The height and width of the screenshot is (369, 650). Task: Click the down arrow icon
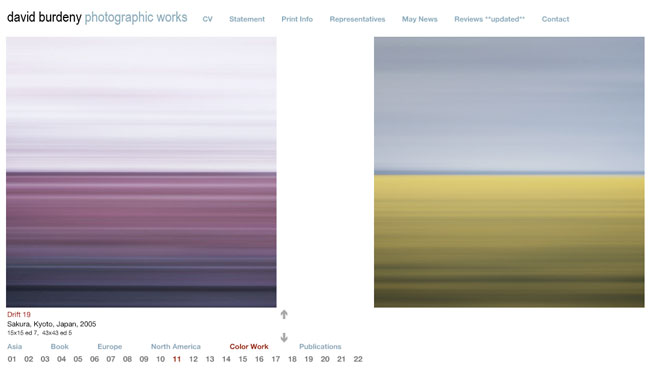tap(284, 337)
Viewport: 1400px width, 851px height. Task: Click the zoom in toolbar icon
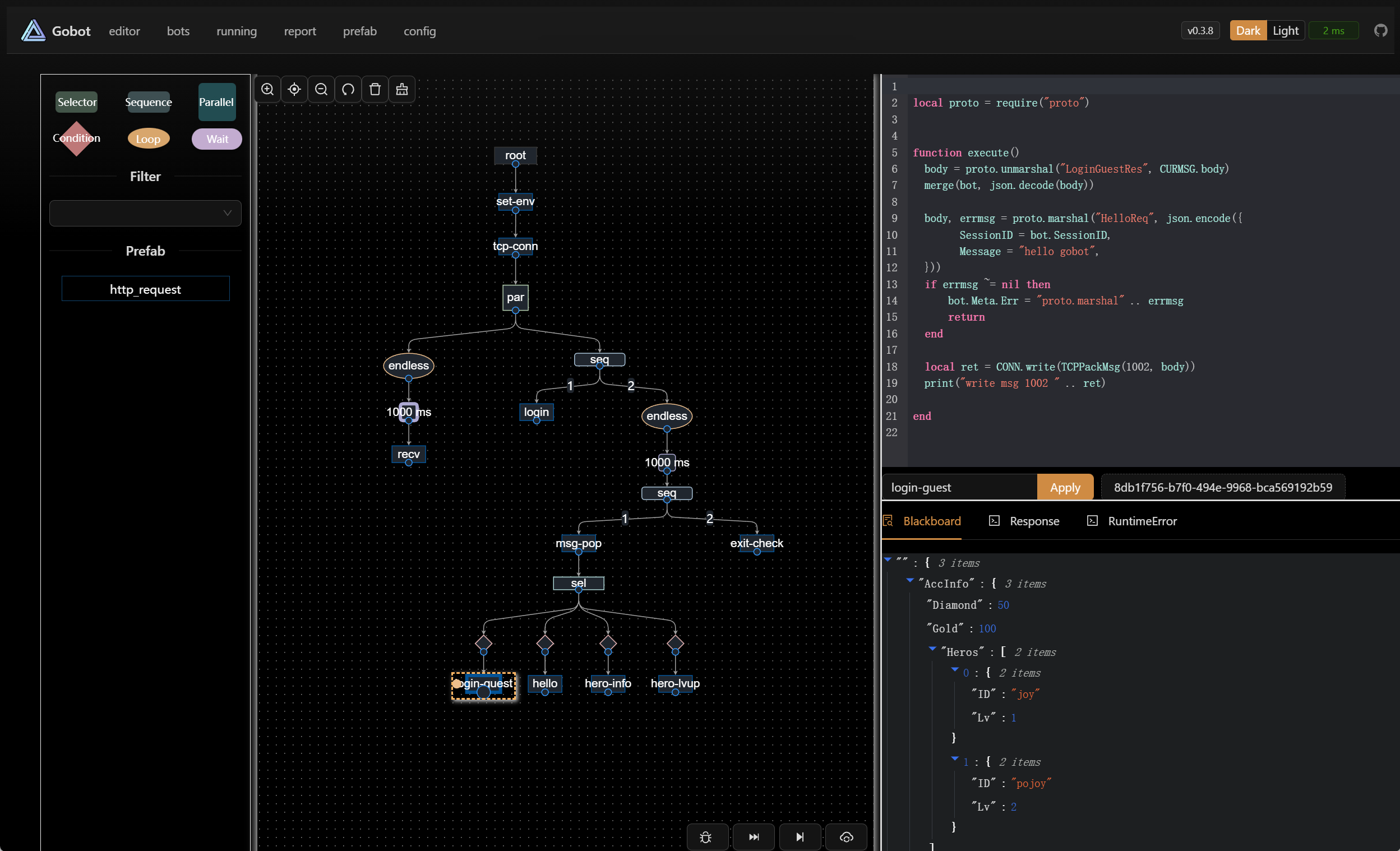[x=267, y=89]
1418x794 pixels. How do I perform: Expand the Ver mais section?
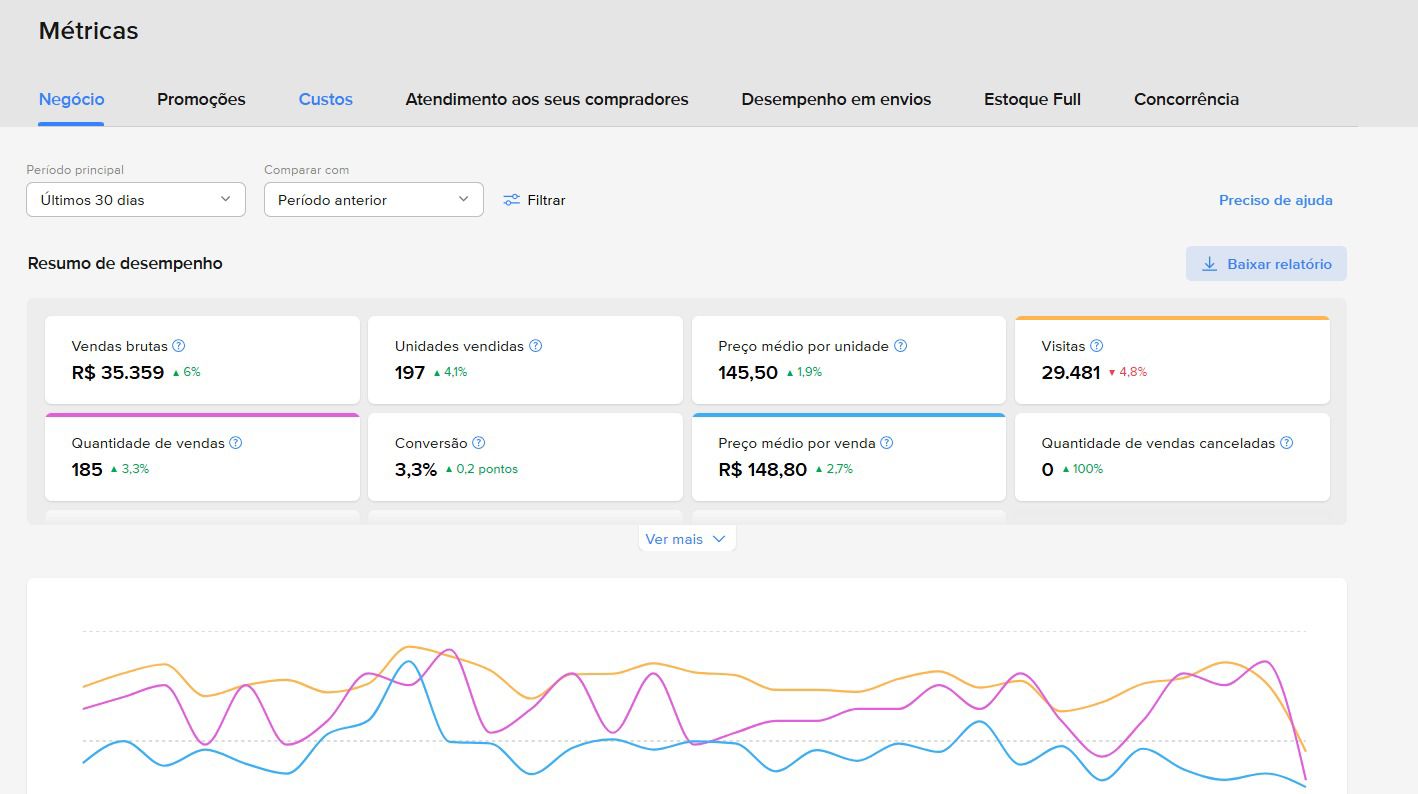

========================================

Please write out every line of the items above again, requests included, and shift each coordinate in the answers by adding 106 to it. Leave the pictures out of your answer.

- Answer for this exercise:
The height and width of the screenshot is (369, 650). Task: Click the down arrow icon
tap(390, 443)
Viewport: 1400px width, 851px height. Task: Click the zoom in toolbar icon
[x=373, y=195]
1418x794 pixels. How do I perform: Expand the Ver mais section?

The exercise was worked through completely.